● DATA RECORDS:
* * *
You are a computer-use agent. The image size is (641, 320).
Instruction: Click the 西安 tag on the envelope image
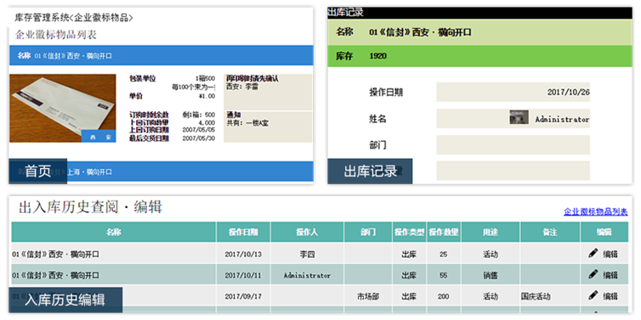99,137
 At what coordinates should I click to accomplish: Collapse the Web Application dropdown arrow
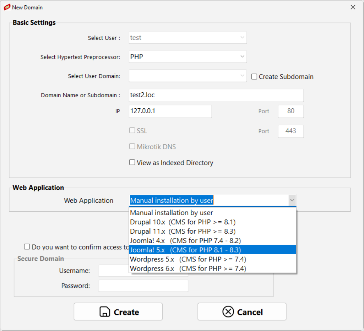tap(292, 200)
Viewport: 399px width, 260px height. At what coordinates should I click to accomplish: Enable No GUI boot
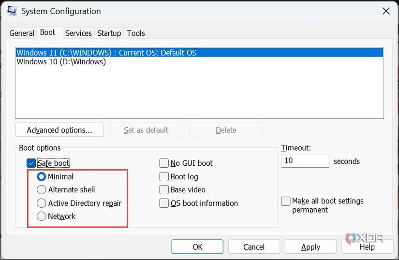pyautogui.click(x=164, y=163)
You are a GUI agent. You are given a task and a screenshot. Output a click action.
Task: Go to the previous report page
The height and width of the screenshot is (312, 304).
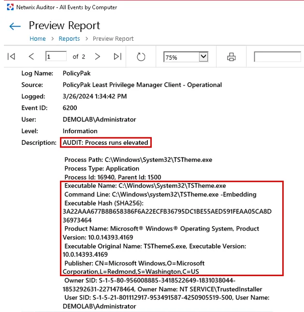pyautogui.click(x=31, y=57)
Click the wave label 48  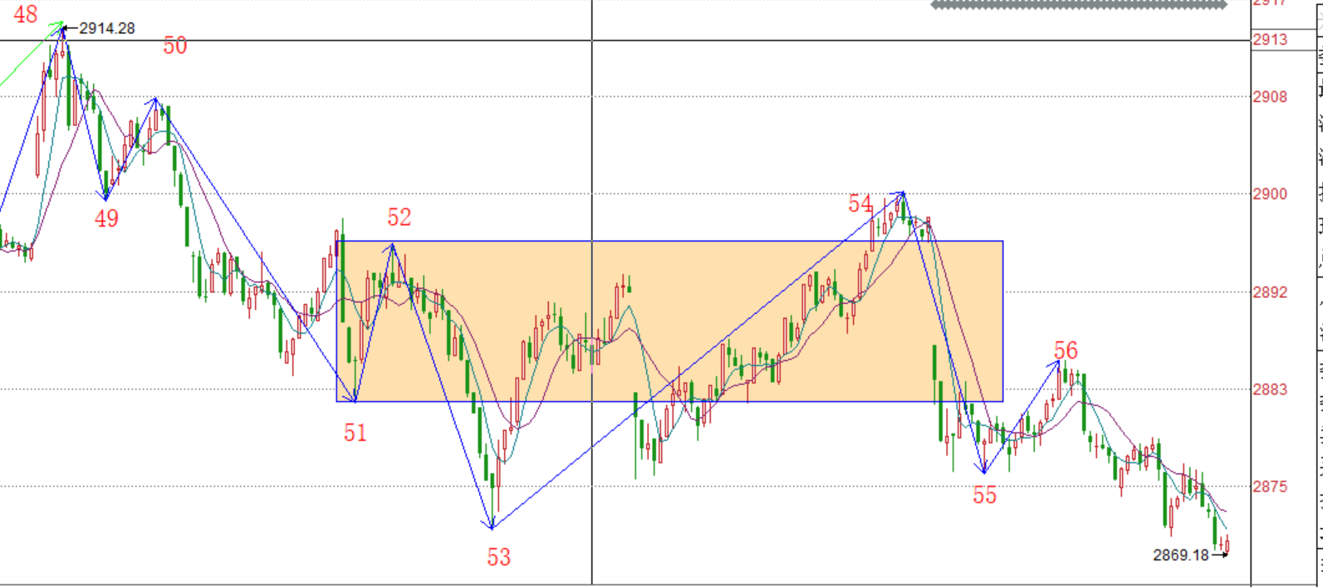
* * *
● WHAT TO PRODUCE: From the line containing "Task: Go to the previous report page" through the last line of the data above, write out every line word for word, and nothing else. Do not include the pictures.

● FINISHED TASK:
Task: Go to the previous report page
The height and width of the screenshot is (312, 304).
pyautogui.click(x=31, y=57)
Click the wave label 48  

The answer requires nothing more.